The jury has found Robel Phillipos, a friend of Boston Marathon bombing suspect Dzhokhar Tsarnaev, guilty on both counts of lying to investigators. 

Phillipos has also been found guilty of impeding a terrorist investigation by making false statements. 

The jury deliberated for 34.5 hours before reaching a decision. 

With this verdict, Phillipos faces a maximum of 16 years in prison. Sentencing has been set for Jan. 29. 

Phillipos was charged with lying about being in Tsarnaev's dorm room at the University of Massachusetts-Dartmouth when two other friends removed a backpack and other potential evidence several days after the April 2013 attack.

Phillipos attended high school in Cambridge, Massachusetts, with Tsarnaev and later attended college with him.

A defense lawyer had argued that Phillipos, now 21, was a frightened 19-year-old who couldn't remember certain details because he had smoked marijuana for at least 12 hours straight.

Prosecutors say Tsarnaev and his older brother, Tamerlan, planted two pressure-cooker bombs near the Boston Marathon finish line on April 15, 2013.

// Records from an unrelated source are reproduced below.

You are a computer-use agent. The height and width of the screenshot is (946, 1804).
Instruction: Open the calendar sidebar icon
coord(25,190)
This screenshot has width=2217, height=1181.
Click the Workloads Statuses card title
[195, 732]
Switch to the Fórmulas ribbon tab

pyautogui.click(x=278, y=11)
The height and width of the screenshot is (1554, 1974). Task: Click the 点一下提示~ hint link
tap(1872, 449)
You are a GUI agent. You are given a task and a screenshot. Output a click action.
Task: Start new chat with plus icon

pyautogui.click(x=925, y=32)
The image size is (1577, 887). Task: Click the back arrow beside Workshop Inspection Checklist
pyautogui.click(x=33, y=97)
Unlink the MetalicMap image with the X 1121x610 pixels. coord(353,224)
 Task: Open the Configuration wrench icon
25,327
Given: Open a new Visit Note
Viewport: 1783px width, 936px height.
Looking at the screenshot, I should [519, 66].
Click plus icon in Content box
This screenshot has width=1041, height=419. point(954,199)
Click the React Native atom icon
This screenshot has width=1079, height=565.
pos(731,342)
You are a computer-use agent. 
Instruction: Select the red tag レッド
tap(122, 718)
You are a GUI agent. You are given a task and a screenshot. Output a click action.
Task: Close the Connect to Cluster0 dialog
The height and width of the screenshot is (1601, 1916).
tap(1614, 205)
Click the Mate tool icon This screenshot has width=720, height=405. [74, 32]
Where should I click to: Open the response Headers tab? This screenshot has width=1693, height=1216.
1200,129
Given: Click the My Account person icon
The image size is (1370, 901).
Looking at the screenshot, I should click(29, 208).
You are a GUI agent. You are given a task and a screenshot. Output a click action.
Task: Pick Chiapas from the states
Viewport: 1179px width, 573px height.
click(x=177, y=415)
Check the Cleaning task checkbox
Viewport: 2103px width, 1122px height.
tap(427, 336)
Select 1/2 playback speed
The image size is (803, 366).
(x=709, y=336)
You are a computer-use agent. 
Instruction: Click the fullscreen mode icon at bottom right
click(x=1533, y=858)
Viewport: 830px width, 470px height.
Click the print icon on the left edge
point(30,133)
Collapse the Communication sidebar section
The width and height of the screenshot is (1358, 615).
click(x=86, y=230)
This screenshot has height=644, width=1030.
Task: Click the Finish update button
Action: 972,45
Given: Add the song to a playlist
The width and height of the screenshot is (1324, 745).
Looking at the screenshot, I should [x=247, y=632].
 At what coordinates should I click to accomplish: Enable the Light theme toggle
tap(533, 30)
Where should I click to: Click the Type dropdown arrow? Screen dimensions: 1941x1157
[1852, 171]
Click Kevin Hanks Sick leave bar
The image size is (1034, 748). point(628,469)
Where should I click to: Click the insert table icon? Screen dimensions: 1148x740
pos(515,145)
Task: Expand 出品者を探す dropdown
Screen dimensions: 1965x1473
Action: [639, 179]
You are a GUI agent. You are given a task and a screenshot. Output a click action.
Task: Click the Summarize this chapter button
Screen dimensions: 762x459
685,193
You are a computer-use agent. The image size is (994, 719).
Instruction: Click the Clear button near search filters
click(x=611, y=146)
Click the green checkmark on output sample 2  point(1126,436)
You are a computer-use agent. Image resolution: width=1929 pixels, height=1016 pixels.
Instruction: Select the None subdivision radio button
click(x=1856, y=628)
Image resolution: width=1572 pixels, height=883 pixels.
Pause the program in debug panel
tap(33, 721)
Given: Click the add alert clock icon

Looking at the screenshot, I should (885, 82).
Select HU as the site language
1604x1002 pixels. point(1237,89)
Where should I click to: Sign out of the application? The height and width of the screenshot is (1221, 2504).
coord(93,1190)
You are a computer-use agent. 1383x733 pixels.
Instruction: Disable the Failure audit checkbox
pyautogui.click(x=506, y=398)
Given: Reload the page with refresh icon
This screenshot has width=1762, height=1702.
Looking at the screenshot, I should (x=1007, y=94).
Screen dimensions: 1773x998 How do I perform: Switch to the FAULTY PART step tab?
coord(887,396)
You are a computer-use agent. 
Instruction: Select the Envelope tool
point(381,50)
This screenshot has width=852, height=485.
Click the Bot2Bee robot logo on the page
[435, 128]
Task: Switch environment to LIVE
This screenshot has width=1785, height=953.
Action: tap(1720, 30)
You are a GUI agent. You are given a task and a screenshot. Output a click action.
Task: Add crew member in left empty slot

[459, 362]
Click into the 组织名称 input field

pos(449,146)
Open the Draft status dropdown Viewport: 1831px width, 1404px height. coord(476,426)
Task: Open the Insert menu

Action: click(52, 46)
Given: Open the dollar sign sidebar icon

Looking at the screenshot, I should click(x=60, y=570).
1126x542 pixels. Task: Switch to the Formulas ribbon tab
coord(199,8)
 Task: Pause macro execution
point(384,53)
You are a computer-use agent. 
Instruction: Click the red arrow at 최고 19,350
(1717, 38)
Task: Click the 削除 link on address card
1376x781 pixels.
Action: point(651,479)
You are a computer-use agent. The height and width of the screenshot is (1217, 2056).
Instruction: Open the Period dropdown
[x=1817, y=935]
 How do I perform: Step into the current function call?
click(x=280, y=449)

Three people were killed and more than 260 others were injured. An MIT officer was later killed as he sat in his car. Police say he was also a victim of the Tsarnaev brothers.

Tamerlan Tsarnaev died following a shootout with police several days after the bombings.

Dzhokhar Tsarnaev has pleaded not guilty to 30 federal charges and is scheduled to go on trial in January. He could face the death penalty if convicted.